Brooks on Historical Analogies, SWNID on Echo Chambers

David Brooks holds his ground today at the Gray Lady, nicely detailing reasons to insist that our era is like neither the Great Depression nor the Progressive Era, the two historical models used by the Obama White House as metanarratives for their anemic political agenda.

We find Brooks' analysis trenchant. Hence we note it here.

But we also find the comments from Times readers to be, well, depressing. Post after post repeats the hackneyed talking-points of leftist lemmings: the Rs wrecked government, "smaller government" means returning to social anarchy, Reagan did it, Bush did it, it's the 1% . . . all that.

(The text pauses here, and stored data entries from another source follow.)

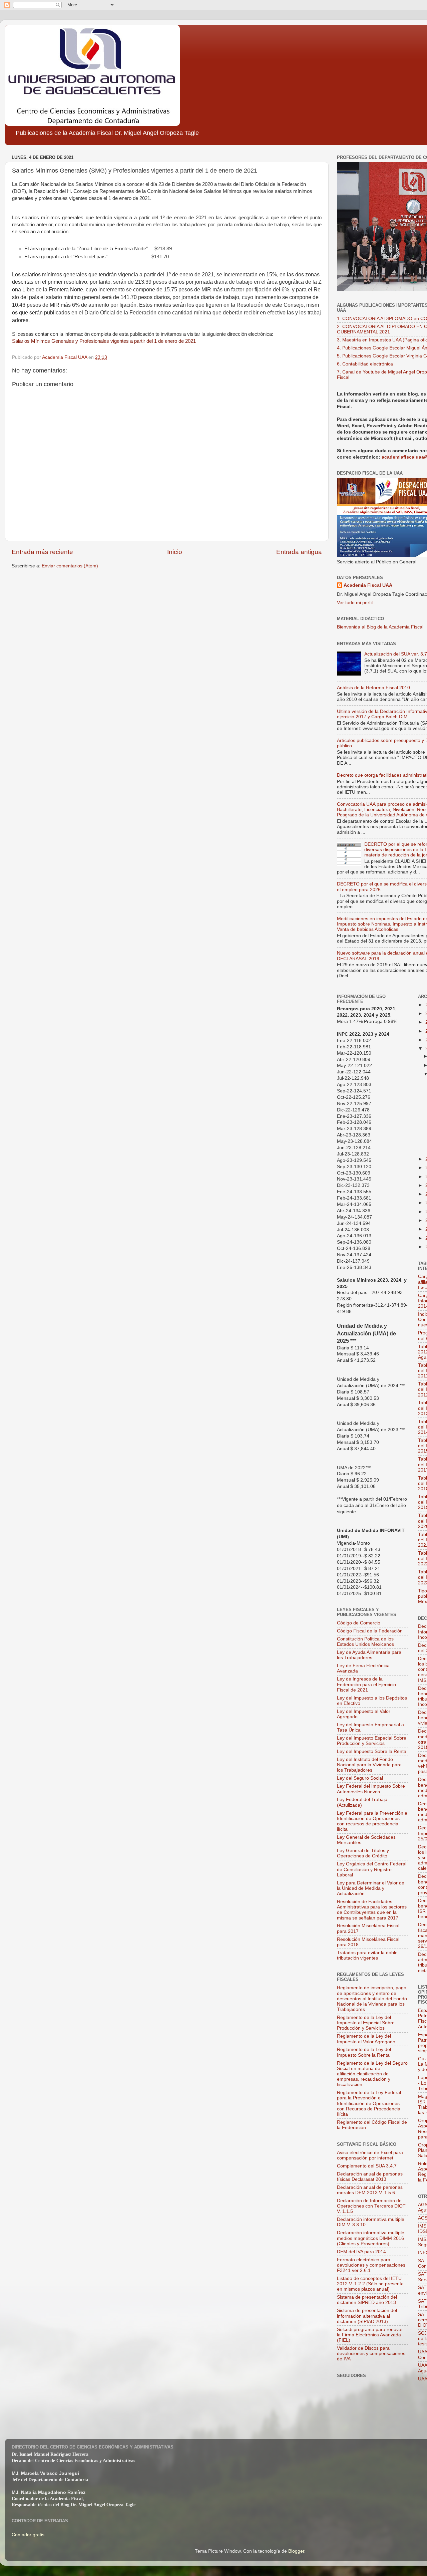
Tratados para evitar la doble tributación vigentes (367, 1955)
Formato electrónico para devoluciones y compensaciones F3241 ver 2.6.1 (371, 2265)
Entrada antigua (299, 551)
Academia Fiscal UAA (368, 585)
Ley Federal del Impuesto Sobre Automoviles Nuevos (371, 1789)
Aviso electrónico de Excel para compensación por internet (370, 2155)
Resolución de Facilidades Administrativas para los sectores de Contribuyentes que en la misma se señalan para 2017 (372, 1909)
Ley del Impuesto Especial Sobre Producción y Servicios (371, 1741)
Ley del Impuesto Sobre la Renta (371, 1751)
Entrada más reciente (42, 551)
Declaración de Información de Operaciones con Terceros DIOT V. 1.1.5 (371, 2206)
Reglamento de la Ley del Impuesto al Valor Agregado (366, 2039)
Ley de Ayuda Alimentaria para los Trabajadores (369, 1655)
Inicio (174, 551)
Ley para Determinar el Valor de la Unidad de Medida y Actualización (370, 1888)
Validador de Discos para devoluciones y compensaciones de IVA (371, 2353)
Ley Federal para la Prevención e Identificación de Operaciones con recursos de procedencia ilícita (372, 1821)
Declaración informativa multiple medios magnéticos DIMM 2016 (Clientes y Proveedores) (370, 2238)
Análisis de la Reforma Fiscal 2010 (373, 687)
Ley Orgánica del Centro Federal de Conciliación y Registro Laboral (371, 1869)
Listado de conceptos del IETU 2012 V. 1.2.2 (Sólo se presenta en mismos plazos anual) (370, 2284)
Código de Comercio (358, 1622)
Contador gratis (28, 2534)
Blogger (296, 2551)
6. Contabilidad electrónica (365, 363)
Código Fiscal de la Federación (370, 1630)
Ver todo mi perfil (355, 602)
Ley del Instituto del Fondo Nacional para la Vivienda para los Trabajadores (369, 1765)
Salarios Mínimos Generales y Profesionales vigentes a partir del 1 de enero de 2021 (104, 341)
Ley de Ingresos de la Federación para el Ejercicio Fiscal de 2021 (366, 1684)
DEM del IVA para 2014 (361, 2251)
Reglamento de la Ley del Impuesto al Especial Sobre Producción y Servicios (366, 2023)
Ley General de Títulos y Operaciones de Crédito (363, 1853)
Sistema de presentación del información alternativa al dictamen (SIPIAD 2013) (367, 2316)
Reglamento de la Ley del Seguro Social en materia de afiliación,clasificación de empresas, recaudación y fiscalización (372, 2074)
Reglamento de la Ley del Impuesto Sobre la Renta (364, 2052)
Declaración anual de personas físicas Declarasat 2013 (370, 2176)
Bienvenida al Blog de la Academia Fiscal (380, 626)
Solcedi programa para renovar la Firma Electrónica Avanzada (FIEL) (370, 2335)
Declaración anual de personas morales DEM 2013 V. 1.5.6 (370, 2190)
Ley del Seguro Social (360, 1778)
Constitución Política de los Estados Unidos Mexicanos (365, 1641)
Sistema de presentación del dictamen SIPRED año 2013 (367, 2300)
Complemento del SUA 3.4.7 (367, 2165)
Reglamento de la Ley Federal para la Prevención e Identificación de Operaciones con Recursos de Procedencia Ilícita (369, 2103)
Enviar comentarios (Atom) (70, 565)
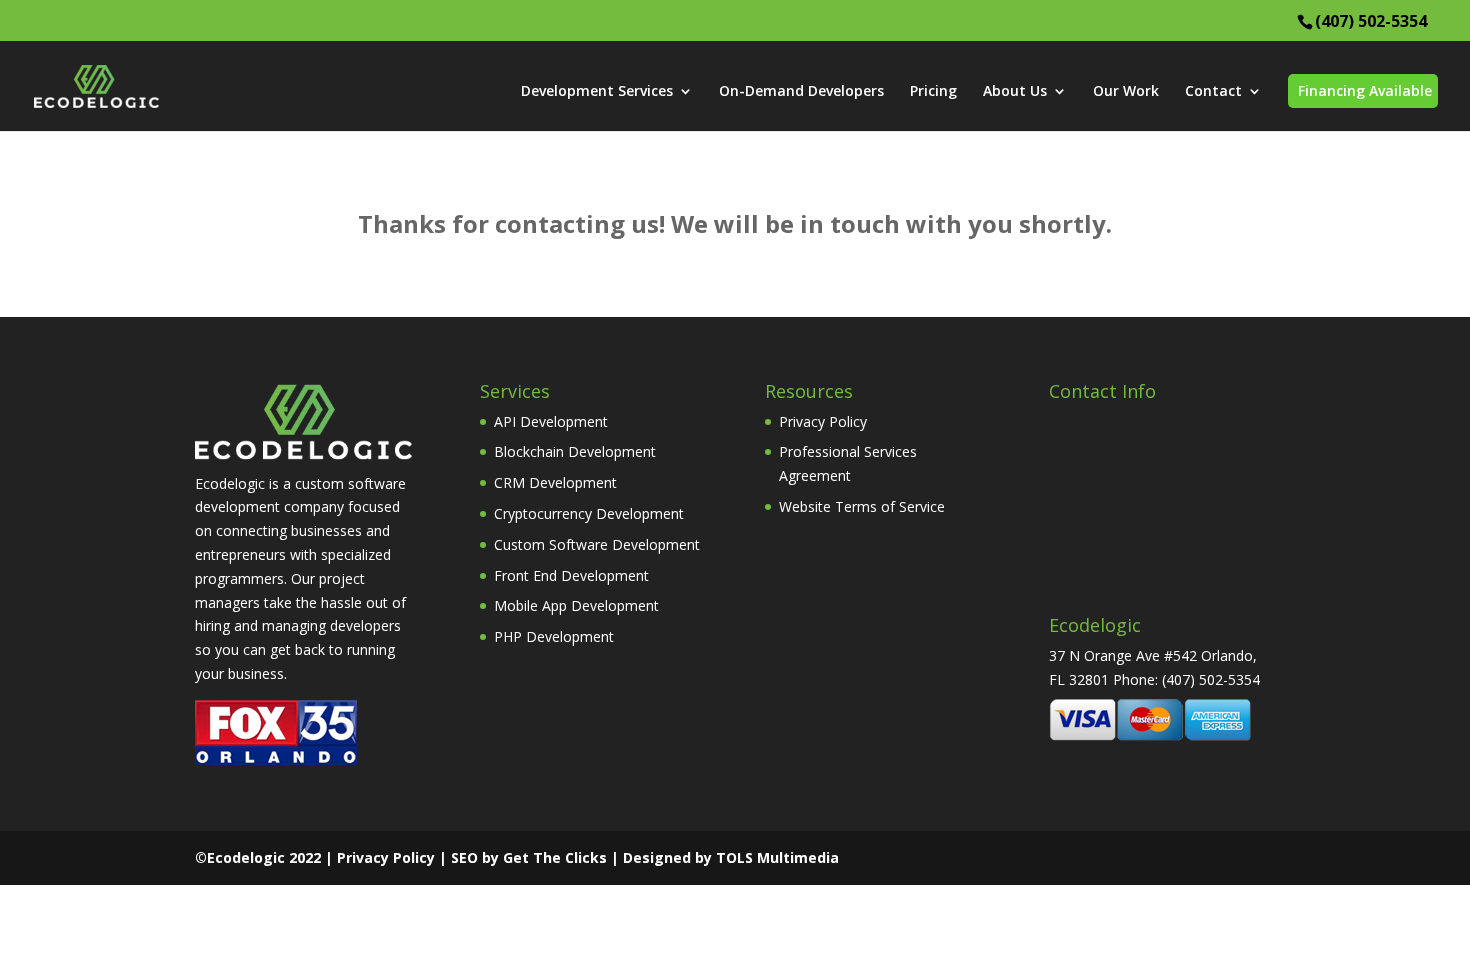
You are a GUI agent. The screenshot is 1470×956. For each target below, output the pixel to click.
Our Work (1126, 92)
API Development (551, 421)
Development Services (597, 92)
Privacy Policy (823, 421)
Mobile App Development (576, 605)
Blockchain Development (575, 451)
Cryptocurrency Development (589, 513)
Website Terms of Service (862, 506)
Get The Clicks (555, 857)
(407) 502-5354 (1371, 21)
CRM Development (555, 482)
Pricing (933, 92)
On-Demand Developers (801, 92)
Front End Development (571, 575)
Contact (1213, 92)
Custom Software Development (597, 544)
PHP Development (554, 636)
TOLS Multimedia (777, 857)
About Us (1015, 92)
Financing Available (1365, 90)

Some insist that Brooks is a toady of the right-wing propaganda machine.

Well, that's kinda funny, actually, as Brooks points to issues that aren't exactly being addressed thoughtfully by most Republican pols either. Right now the fight seems to be over who knows what Reagan's ghost would do. Conservatives' historical analogies are also suspect when employed simplistically, without attention to differences as well as similarities in different eras.

But the Times' readers, probably hailed by the paper's salesmen to prospective advertisers as the best educated newspaper readers in the world, can't engage such thoughts. For them, Brooks simply violates self-evident orthodoxies and so must be stupid, evil, credulous or all three.

It's been widely observed that as developed countries become more mobile, people's experiences of social difference become less frequent. Most people these days live, work and play with people of very similar backgrounds, economic conditions and opinions. That leads to the kind of bald ignorance of other points of view that one sees in most comments sections on most opinion pieces in most internet publications these days.

So why do we pick on the Times? Because the Times postures as the elite organ of news and analysis, the newspaper of the moral and intellectual 1%. As if thoughtful conservatives were unicorns.